Riftmaker finally caught sight of the gravity hero only to see him pointing a closed fist up at him. It took his brain half a second to remember that Orbit usually activated his powers with an open palm.
Wait, what’s that on his wris-
Alex’s mind exploded into pure white nothingness as pain lanced across his body and he slammed into the shelves, his body having lost control of all motor functions. Fingers of white light were burrowing into him and causing his muscles to seize up.
As he slammed to the floor, Alex recognized the feeling all too well as conscious thought crept back into his skull.
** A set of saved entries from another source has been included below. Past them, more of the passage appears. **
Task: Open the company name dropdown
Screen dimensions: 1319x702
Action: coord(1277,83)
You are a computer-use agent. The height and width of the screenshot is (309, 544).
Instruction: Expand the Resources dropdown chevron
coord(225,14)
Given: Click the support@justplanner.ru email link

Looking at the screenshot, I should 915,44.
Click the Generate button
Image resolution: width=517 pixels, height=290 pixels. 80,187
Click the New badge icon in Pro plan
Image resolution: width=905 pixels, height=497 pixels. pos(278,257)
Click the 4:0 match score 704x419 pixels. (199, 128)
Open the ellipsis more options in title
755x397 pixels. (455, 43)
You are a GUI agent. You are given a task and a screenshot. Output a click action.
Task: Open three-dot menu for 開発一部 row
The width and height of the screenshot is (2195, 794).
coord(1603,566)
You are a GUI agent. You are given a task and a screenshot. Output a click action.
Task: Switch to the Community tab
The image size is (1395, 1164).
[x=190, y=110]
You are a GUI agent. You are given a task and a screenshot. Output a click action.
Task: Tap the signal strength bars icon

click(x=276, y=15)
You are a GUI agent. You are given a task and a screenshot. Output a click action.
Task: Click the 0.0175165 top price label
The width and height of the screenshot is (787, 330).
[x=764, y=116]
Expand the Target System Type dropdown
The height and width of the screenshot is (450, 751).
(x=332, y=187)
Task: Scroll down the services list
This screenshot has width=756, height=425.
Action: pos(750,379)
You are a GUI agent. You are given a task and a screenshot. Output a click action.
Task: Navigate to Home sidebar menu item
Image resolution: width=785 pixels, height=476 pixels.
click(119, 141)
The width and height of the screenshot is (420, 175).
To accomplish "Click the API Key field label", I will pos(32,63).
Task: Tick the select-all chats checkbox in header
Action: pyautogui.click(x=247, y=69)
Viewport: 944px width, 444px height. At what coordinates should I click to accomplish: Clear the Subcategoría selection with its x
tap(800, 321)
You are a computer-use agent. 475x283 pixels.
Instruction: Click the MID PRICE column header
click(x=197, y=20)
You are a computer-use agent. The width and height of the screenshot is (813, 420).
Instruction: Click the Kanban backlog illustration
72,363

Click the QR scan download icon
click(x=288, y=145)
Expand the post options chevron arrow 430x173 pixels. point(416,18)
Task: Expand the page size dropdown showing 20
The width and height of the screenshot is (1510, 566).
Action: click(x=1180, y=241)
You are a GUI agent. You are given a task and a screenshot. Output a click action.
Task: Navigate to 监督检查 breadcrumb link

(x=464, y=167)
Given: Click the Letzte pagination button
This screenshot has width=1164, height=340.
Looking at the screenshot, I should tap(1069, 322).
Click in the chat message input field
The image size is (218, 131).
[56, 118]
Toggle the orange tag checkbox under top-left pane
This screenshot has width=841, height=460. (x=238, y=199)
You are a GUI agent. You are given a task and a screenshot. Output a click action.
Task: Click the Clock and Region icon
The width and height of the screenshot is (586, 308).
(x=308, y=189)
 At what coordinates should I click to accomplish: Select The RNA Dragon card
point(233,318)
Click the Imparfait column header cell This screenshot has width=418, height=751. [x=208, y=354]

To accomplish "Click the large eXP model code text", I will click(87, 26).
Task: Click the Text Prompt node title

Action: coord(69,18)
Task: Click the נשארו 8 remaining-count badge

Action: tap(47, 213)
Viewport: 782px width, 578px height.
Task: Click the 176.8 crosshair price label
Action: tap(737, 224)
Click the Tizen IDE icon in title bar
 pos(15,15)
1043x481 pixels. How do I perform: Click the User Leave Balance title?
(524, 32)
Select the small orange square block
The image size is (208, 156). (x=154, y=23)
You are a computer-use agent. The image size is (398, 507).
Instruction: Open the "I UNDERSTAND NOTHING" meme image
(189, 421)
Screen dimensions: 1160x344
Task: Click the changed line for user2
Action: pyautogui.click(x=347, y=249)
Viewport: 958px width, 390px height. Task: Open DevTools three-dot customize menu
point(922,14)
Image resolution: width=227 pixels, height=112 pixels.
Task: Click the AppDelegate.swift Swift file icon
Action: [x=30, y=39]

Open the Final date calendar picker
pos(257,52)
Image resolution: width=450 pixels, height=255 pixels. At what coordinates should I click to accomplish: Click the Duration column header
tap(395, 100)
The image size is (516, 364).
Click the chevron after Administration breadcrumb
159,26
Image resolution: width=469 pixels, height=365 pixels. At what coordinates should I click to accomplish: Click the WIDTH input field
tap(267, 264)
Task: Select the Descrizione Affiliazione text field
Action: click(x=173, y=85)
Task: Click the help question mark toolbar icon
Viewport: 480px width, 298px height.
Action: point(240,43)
The fucker had just electrocuted him!
“Sorry, but it’s not gonna be so easy,” Orbit told him. “Got an idea a week back thanks to something that happened to a kid called Energy Lad. I got jealous of two other heroes being able to fix a problem and figured it was time to work a little something extra into the suit. You tech villains aren't the only ones who can strap something to your arms to add a little extra punch.”
Riftmaker lurched his arms underneath him as he regained control and glared up at the hero who was pointing a fucking wrist mounted tesla shot right at his face.
The Starlight Squad had fucking upgraded. Worse, they hadn’t stuck to the godsdamn theme.